Data shown:
----------------
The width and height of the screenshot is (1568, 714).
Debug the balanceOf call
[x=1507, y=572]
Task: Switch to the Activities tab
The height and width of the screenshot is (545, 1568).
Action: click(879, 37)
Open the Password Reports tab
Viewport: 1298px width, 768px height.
----------------
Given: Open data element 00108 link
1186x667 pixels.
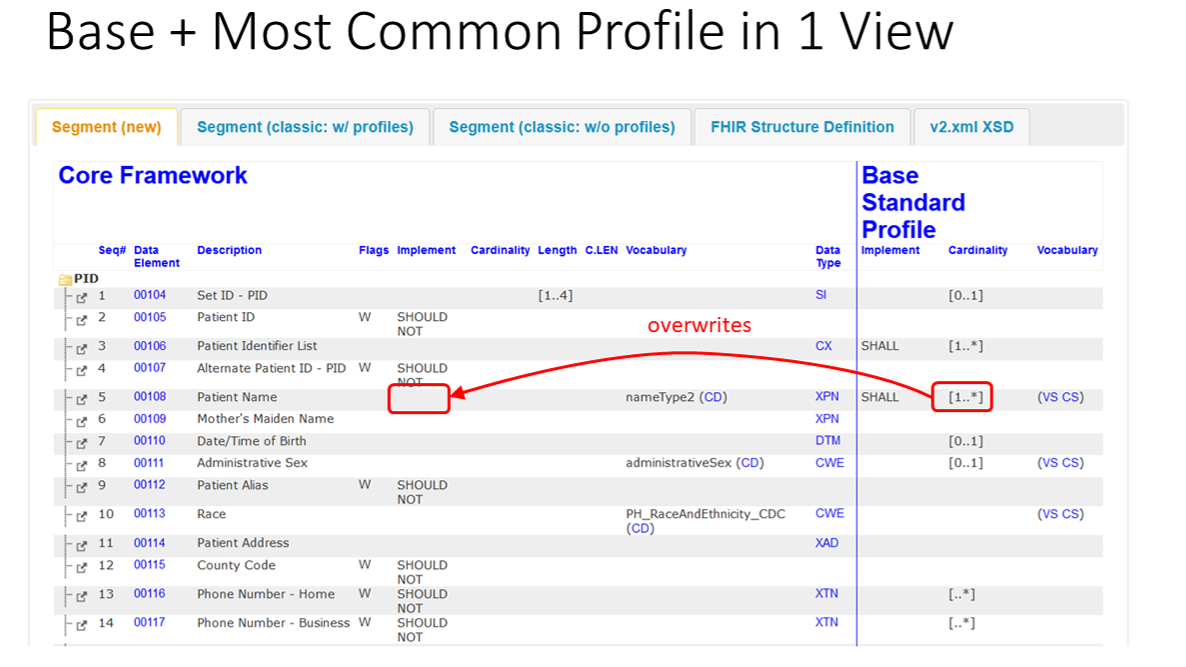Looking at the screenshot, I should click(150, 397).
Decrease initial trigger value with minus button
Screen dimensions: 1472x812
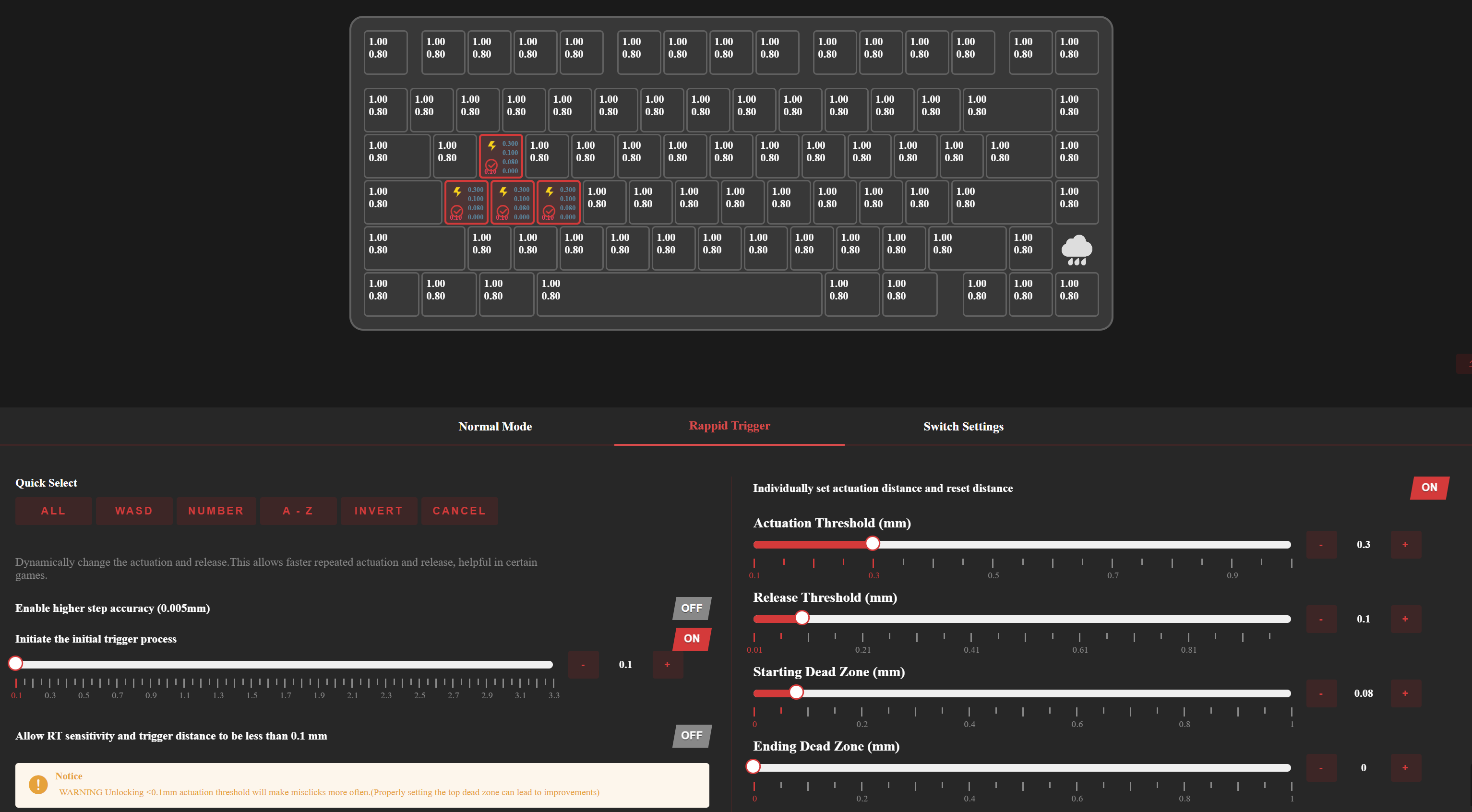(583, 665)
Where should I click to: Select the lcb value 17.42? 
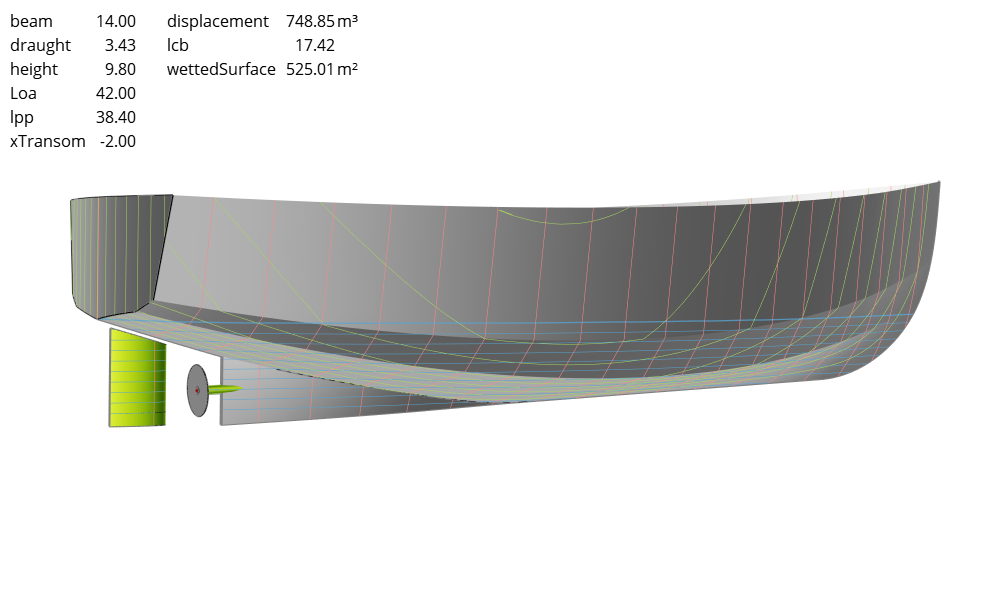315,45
----------------
Task: Go through the material above and output exactly the lines from the one containing "The width and" through the one containing "Viewport: 1298px width, 768px height.".

Result below:
The width and height of the screenshot is (1568, 714).
Debug the balanceOf call
[x=1507, y=572]
Task: Switch to the Activities tab
The height and width of the screenshot is (545, 1568).
Action: click(879, 37)
Open the Password Reports tab
Viewport: 1298px width, 768px height.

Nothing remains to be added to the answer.